#### Reading text

....

ENGINEERING GEOLOGY AND GEOMECHANICS - 2022/3
Module code: ENG1075
Module Overview
Engineering geology and geomechanics is of fundamental importance to civil engineering construction and permanent works. Why? Because, unless they float or fly, all structures are in contact with the ground (e.g. foundations), require excavation through the ground (e.g. tunnels), and/or make use of the ground as a construction material (e.g. embankments).
This module explains the processes by which rocks and soils are formed, how they behave as engineering materials, and how they provide a valuable non-renewable resource for construction. It emphasizes the importance of groundwater – where it is located, how it flows through the ground, and how it affects soil and rock properties. The hazards that geological features can pose to construction are also considered.

....

#### Exercise material
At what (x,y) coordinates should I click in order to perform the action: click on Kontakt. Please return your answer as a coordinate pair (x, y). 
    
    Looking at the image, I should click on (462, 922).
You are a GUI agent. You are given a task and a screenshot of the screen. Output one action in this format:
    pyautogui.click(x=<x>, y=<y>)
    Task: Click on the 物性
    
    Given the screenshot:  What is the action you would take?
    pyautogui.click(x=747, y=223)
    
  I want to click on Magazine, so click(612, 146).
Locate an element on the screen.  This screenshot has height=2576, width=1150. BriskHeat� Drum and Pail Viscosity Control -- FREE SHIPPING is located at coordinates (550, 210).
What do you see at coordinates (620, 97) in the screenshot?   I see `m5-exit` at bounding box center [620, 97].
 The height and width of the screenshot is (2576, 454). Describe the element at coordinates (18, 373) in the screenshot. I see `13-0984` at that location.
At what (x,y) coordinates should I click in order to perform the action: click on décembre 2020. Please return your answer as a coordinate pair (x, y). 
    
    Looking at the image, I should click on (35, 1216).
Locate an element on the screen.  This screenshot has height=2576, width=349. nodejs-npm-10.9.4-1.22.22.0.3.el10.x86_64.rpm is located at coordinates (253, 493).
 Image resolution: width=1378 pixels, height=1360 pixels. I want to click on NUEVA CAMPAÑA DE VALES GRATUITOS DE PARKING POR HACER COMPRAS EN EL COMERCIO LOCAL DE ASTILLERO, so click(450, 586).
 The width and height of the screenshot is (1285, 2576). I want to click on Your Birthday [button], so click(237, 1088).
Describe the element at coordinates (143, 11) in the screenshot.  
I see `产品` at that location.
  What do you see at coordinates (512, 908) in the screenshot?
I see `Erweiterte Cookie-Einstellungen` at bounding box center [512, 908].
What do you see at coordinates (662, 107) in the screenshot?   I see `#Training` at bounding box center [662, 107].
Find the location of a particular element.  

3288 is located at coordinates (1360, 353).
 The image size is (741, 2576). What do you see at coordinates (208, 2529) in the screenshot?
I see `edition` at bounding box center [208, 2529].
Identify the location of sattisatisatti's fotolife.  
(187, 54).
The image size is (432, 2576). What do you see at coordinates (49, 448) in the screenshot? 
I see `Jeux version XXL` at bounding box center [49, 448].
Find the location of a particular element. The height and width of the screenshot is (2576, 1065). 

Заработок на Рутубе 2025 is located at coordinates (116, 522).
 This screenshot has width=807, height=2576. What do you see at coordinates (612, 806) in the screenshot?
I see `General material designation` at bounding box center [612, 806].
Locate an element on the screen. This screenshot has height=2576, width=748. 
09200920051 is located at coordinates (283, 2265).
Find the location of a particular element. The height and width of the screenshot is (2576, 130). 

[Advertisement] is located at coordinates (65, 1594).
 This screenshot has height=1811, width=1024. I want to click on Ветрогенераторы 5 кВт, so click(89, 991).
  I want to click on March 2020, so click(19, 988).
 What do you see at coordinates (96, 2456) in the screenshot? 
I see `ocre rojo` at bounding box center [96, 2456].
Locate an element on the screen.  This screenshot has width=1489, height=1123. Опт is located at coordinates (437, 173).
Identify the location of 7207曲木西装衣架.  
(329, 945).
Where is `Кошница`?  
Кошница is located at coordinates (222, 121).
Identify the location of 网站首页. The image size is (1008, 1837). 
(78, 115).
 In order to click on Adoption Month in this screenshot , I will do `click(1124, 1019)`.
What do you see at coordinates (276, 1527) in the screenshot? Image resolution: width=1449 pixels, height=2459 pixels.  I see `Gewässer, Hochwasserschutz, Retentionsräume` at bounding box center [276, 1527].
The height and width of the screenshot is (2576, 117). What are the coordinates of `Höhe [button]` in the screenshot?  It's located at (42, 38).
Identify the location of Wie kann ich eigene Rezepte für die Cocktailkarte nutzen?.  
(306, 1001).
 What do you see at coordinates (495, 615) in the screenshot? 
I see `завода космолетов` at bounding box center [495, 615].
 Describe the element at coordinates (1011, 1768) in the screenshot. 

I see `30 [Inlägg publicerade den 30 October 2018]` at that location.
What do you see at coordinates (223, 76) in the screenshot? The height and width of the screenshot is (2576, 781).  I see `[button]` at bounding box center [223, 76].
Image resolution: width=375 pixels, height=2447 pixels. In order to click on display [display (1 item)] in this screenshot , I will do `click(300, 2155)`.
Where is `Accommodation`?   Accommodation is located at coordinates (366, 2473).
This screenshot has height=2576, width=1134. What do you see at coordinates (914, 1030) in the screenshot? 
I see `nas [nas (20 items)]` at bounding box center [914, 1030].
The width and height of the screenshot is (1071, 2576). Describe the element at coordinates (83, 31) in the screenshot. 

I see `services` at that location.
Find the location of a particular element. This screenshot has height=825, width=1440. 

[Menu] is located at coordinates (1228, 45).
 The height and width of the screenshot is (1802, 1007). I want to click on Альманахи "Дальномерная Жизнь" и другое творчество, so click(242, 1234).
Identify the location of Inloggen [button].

....

#### Tasks
**A)** Reproduce the part of the records that opens with the line containing "coordinates (366, 2473)." and runs to the end of the records.
**B)** Write the next part of the engineering geology module description, picking up after its final sentence.
The module description and the records have nothing to do with each other.

#### The results
**A)**
Where is `Accommodation`?   Accommodation is located at coordinates (366, 2473).
This screenshot has height=2576, width=1134. What do you see at coordinates (914, 1030) in the screenshot? 
I see `nas [nas (20 items)]` at bounding box center [914, 1030].
The width and height of the screenshot is (1071, 2576). Describe the element at coordinates (83, 31) in the screenshot. 

I see `services` at that location.
Find the location of a particular element. This screenshot has height=825, width=1440. 

[Menu] is located at coordinates (1228, 45).
 The height and width of the screenshot is (1802, 1007). I want to click on Альманахи "Дальномерная Жизнь" и другое творчество, so click(242, 1234).
Identify the location of Inloggen [button].

**B)**
This module is developed further in ENG2104 Soil Mechanics (Level 5), and together they underpin ENG3175 Geotechnical Engineering (Level 6), where the theory and principles developed are applied to design and analysis.
Module provider
Sustainability, Civil & Env Engineering
Module Leader
WOODS Rick (Sust & CEE)
Number of Credits: 15
ECTS Credits: 7.5
Framework: FHEQ Level 4
Module cap (Maximum number of students): N/A
Overall student workload
Independent Learning Hours: 99
Tutorial Hours: 12
Laboratory Hours: 4
Guided Learning: 17
Captured Content: 18
Module Availability
Semester 1
Prerequisites / Co-requisites
N/A
Module content
Recognition, nature and origin of common geomaterials:
Basic recognition characteristics and classification of igneous, sedimentary and metamorphic rocks. Description common soil and rocks according to BS EN ISO 14688 & 14689 and BS5930:1999. Characterisation and classification of engineering soils. Natural construction materials and associated sustainability issues in terms of reserves and environmental impact of extraction from the ground.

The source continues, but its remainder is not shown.